A raised ranch, in particular, is a difficult house to redesign. Nearly all have the same floor plan: living room and two bedrooms in front, a dividing staircase, and a dining room, bath, kitchen, and third bedroom in the rear.

There is also the aesthetic issue of not creating a box on a box, of making the house look as though it always was something other than a converted raised ranch. Getting to the second floor invariably means eliminating a bedroom while adding the cost of a new staircase.

Although not a limitation, if the house is not connected to town sewerage, adding bedrooms can result in a major upgrade to the septic system or a reworking of the floor plan.

The couple decided that the only answer to the space limitations of the house was to add a second story with four bedrooms and a ceramic tiled bath and extend the rear dining room, thereby making it large enough for family gatherings.

An upgrade to the septic system could be avoided by converting one bedroom into a staircase and eliminating the dividing wall and closets between the left front and rear bedrooms. The resulting space would be one huge family room with stairs to the second floor.

The original fourth bedroom, the home office, was made into a simple room by removing its closet, a mere technicality.

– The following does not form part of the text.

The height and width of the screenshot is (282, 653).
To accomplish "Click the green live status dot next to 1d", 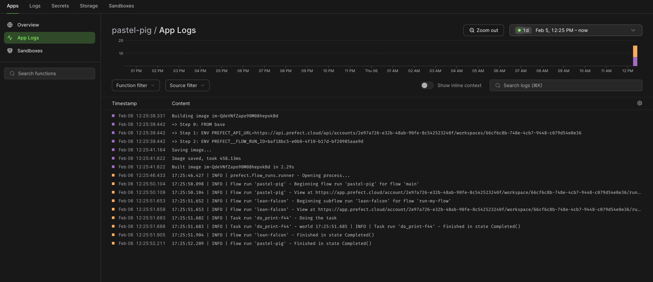I will (x=519, y=30).
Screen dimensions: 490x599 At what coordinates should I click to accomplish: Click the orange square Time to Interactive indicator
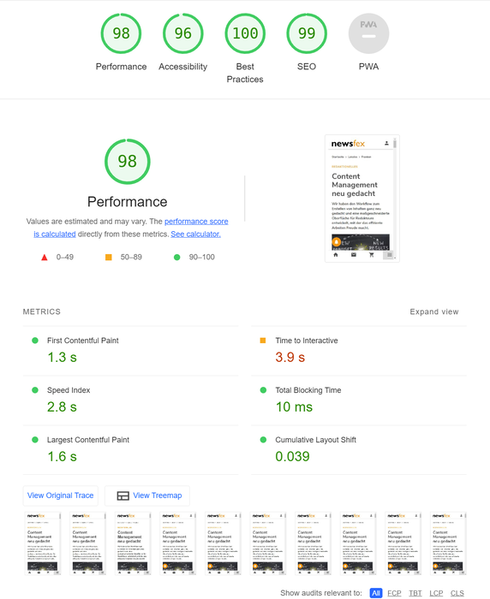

With a new mudroom off the kitchen, an enclosed porch, and enlarged deck, the house would work well into the future for a growing and changing family.

Only the price stood between dream and reality.

The couple hired a design professional and a structural engineer to plan for the transfer to the first floor walls the added weight of the second story. The existing center beam would be left untouched.

When all the bids were returned, the homeowners realized that the cost of the work was more than they wanted to spend. By doing only the second story and the interior and exterior painting themselves, they were able to bring the project within their budget.

The work had to be planned carefully and done in phases.

In about a day, the existing roof was removed. Two days later, the new second floor deck was installed and covered to protect against the weather, which was by then the beginning of winter.

Thereafter, the walls, ceiling, and roof of the new second story were completed, the chimney raised, and the building made tight. The slight water damage that did occur to the first floor ceilings was easily repaired later.

In the interim, the family lived comfortably with very little disturbance or inconvenience.
Several months after starting, one toddler’s bedroom was taken to install the staircase to the second floor. He bunked with his Mom and Dad.

His brother’s bedroom had openings made in the walls to allow for the heating, electrical, and plumbing systems to be extended. A large new window was also installed and covered temporarily with dark green plastic.

The master bedroom was also affected when several windows were removed, their openings re-framed, and new windows added.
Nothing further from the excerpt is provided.